I was just testing some other distributions and all seem to have a GUI tool to:
install new packages
search for packages by name/description
remove packages
update the system
Is anyone working on this for NixOS?
I’d imagine at the very least this could be a little frontend for nix-env -i and nixos-rebuild. Ideally, you’d want to modify some of the declarative configuration, too.
Wouldn’t this be fairly difficult? There are so many ways to install software declaratively both implicitly and explicitly. On top of that configuration.nix can be a web of imports.
It seems like it would be fairly easy to to put a graphical tool on top of ad-hoc package management. On the other hand, in my limited experience, the power of nixos comes from the repeatability created by declarative configuration.
You’re totally right.

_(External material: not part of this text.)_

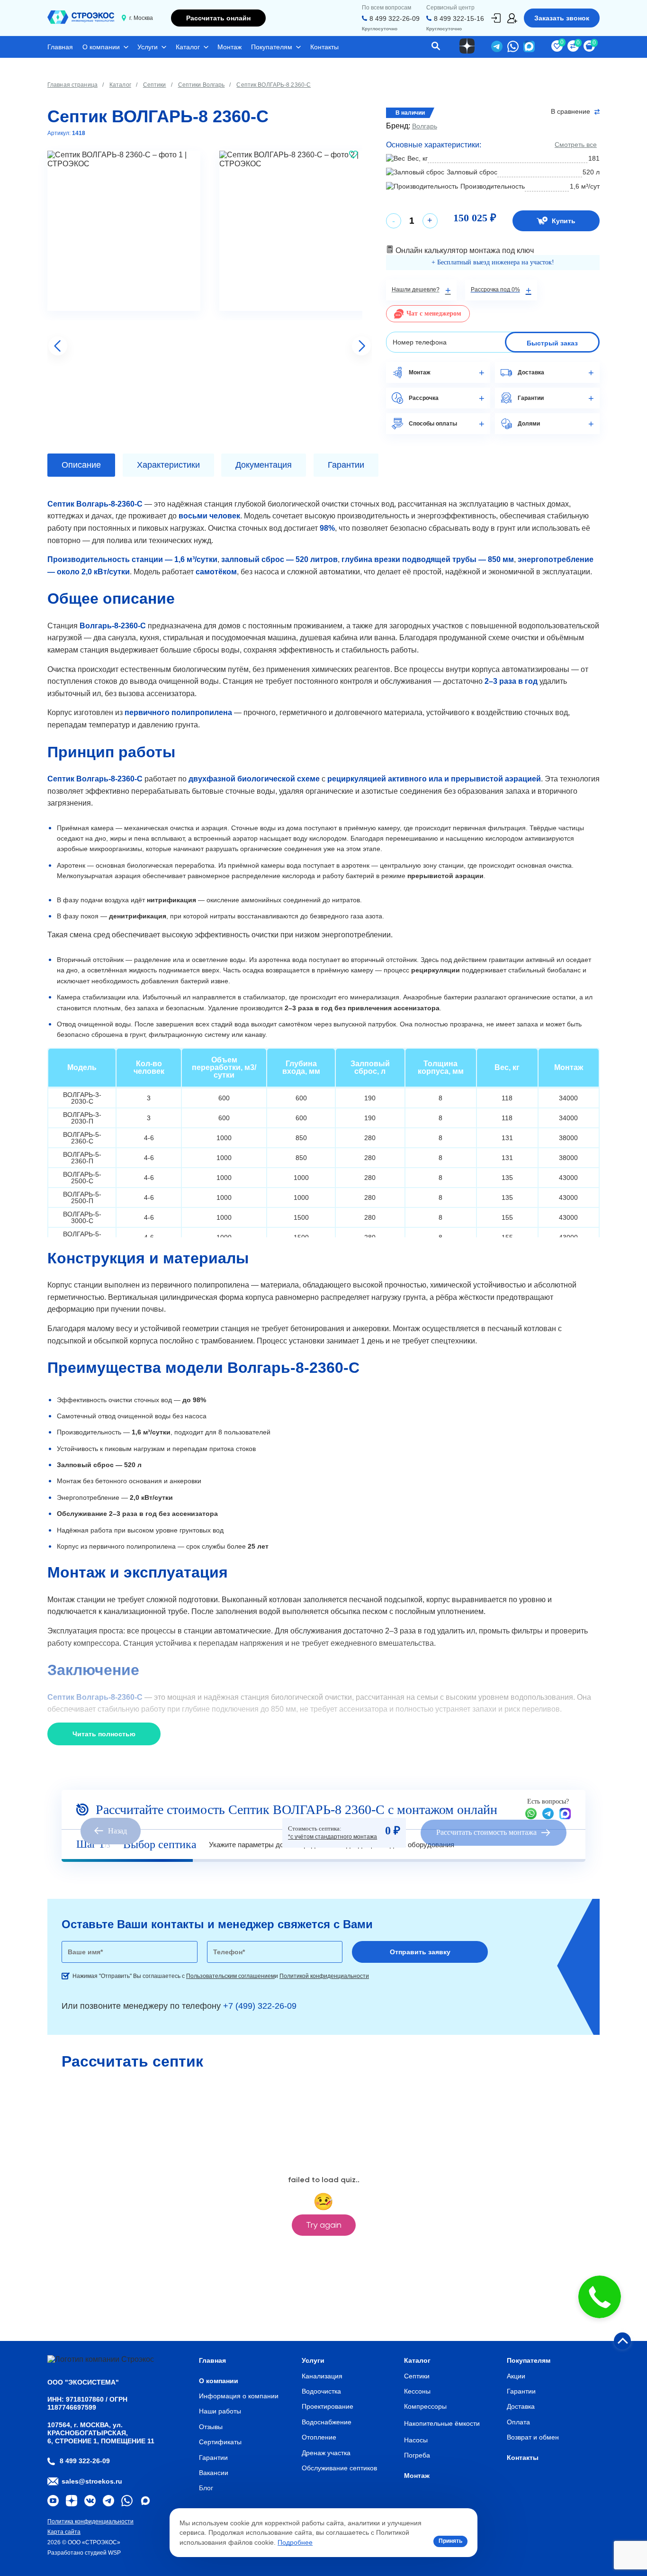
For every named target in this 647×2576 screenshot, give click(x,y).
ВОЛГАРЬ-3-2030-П (82, 1118)
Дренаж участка (326, 2453)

On top of what you mentioned, the tool would ideally parse and interpret/serialize Nix, so as not to randomly break your config (because you’re using text replacements or something horrendous like that ).
However, at least installation/removal of packages could be “solved” by assuming a gui-installed-packages.nix exists which contains a list of packages managed by the tool.
Edit: Just to clarify, I’m not talking about a tool that replaces all the nice things you can do with the Nix language. It’s more from the perspective of a casual Nix user where installing, updating and maybe enabling services is all that’s needed.
Hi, Regarding a GUI tool for Nix, I think we may consider Nix and NixOS separately.
Considering NixOS, graphical tools can be interesting for beginners but this can be difficult to implement: we have to define a more standard way to install packages, implement a graphical installer for NixOS, implement a graphical package manager or integrate Nix in existing package managers (such as gnome-software-manager)… In addition, this should be compatible with our current workflow based on editing Nix files. Finally, it would also be nice to have a graphical tool for “per-project” configurations, which is, in my opinion, a killer feature of Nix for “normal” users (for example, to create a working Python environment without having to use virtualenv/conda/whatever).
On the other hand, I think it would be very beneficial to have a graphical tool for using Nix on other distributions than NixOS because it can solve widespread problems: let a normal user install software, install applications that are not in the distribution software repository. In fact, I’m quite tired of reading forum/chat/blog posts presenting snap/flatpak as a good solution while Nix is better on almost all points: more mature, more packages, better isolation/sharing, etc. The main drawback of Nix seems to be advertising…
It’s got some of what you’re looking for. We provide a web app for:
Installing new packages to globally synchronized profiles
Searching for packages by name description
Remove packages from profiles
Right now, we don’t have support for updating NixOS configurations or other declarative config directly in the GUI because at this stage, flox is mainly designed for making Nix packages easier to use, instead of making NixOS easier.
We’d love to hear what you think if you have a chance to take a look or play with it.
Between nixos-manager, nix42b, nix-gui, and possibly other candidates, does anyone care to share their personal opinion on the best of the bunch, for NixOS newbies?
Constant copy/pasting then doing cat $(realpath /nix/store/...) recursively by-hand is tedious. Should be a better way to view and navigate a drv and its dependencies? This would be a simple project, and it could even be a tui.
I haven’t used it much, but just for browsing derivation dependency graphs with a tui I think nix-tree already does that? Maybe that doesn’t do exactly what you want, but throwing it out there in case.